Sa mère n’en croyait pas ses yeux. Elle prit le sac dans ses mains et l’ouvrit avec précautions, comme s’il allait se désagréger sans prévenir, se changer en poussière. Son visage s’éclaira lorsqu’elle vit à l’intérieur tout ce que sa fille lui avait décrit. « C’est magnifique ! » s’exclama-t-elle. Puis regardant sa fille, elle demanda : « Comment allons nous appeler ça ? »

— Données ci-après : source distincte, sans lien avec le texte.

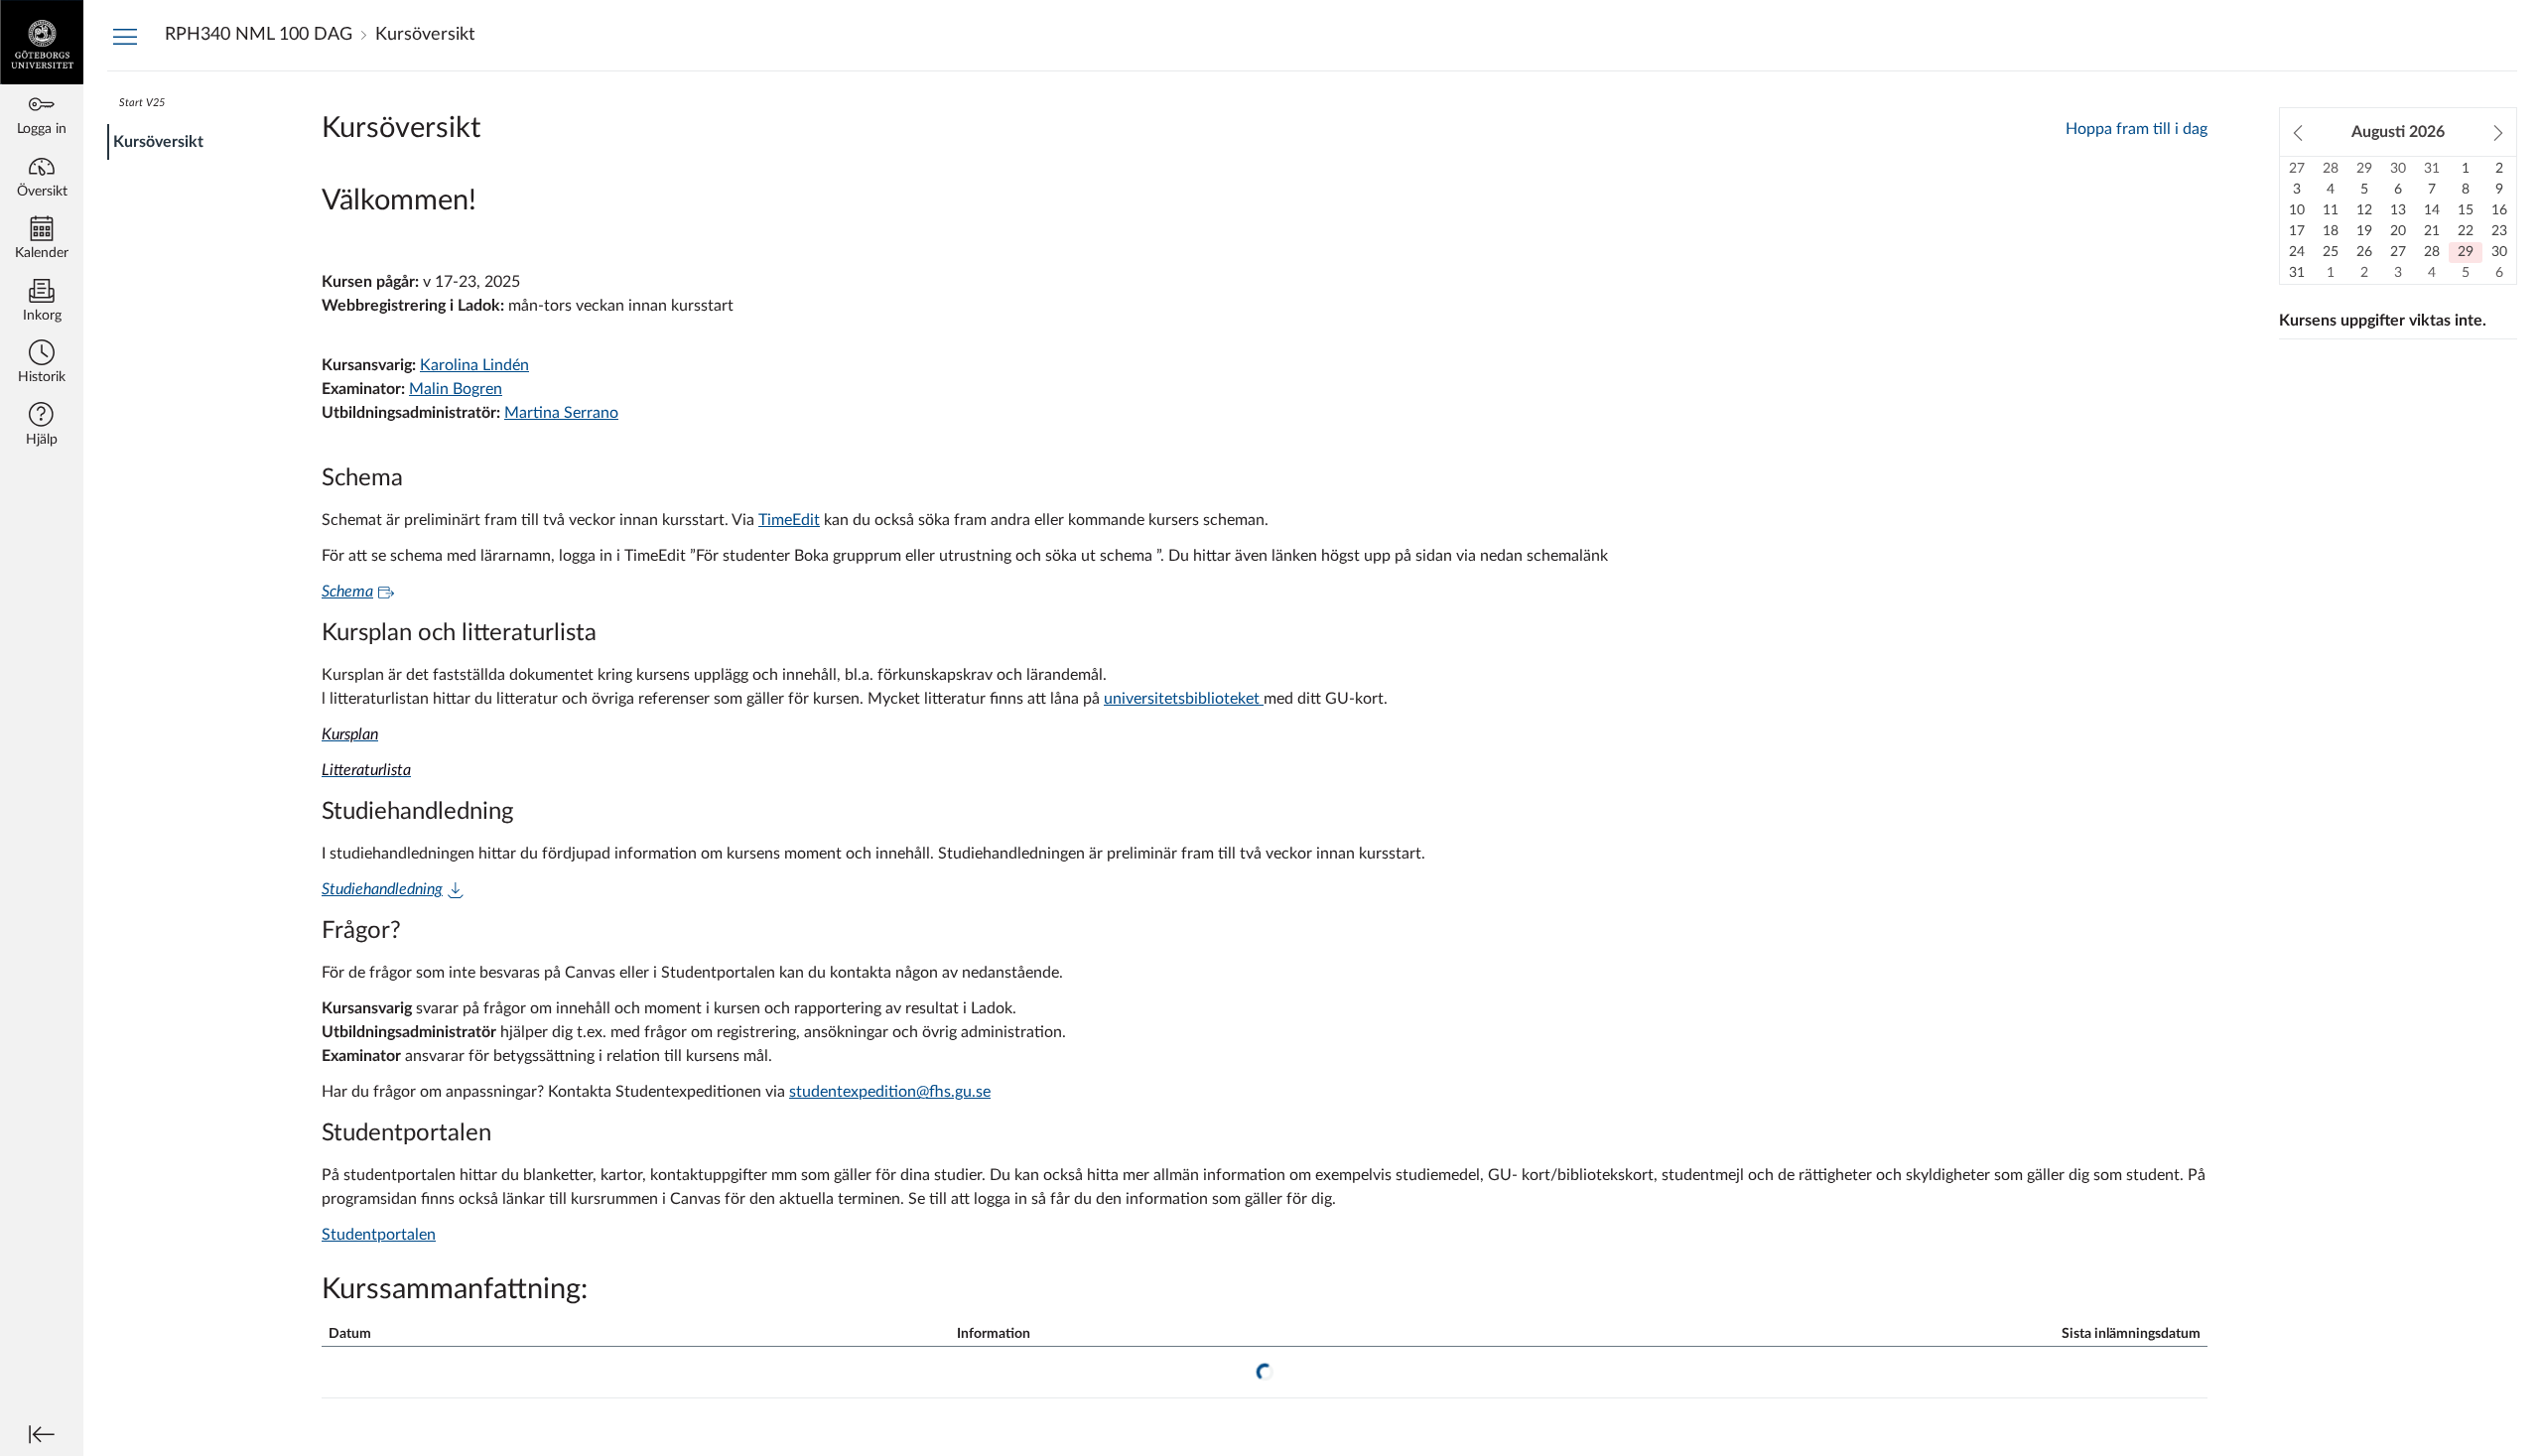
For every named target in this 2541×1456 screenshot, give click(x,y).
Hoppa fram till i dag (2136, 129)
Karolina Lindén (474, 365)
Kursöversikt (158, 142)
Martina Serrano (561, 413)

Mère et fille réfléchirent en silence. La petite regarda encore une fois le sac sur l’épaule de sa mère, sa lanière de cuir qui lui passait entre les seins en les mettant joliment en valeur, la façon dont il frôlait sa hanche, sans bruit, et se balançait à portée de sa main. Elle fit une moue et dit : « ça pourrait être le sac tout-en-main ? » Saisissant l’idée au passage, sa mère la regarda, triomphante : « ça, ma petite, c’est un sac à main ! ».

 

On dit que depuis, toutes les femmes portent à leur bras ce petit objet bien pratique, qui leur permet d’emporter avec elles tout ce qu’elles veulent, ce dont elles ne peuvent pas se séparer, ce dont elles peuvent avoir besoin à tout moment, qui sait, on est jamais trop prudent, tout ce qu’elles pensent être elles aux yeux du monde.

Quant à la mère, ses troubles ne durèrent pas au delà de cette singulière journée. Quand la nuit tomba et qu’elle dut fermer les volets, une brise légère et douce lui souffla au visage alors qu’elle se penchait à la fenêtre. Elle la guérit aussitôt.

C’était une bise comme elle n’en avait encore jamais senti.

Dont c’était le premier souffle.

Et pour laquelle il faudrait trouver un nom.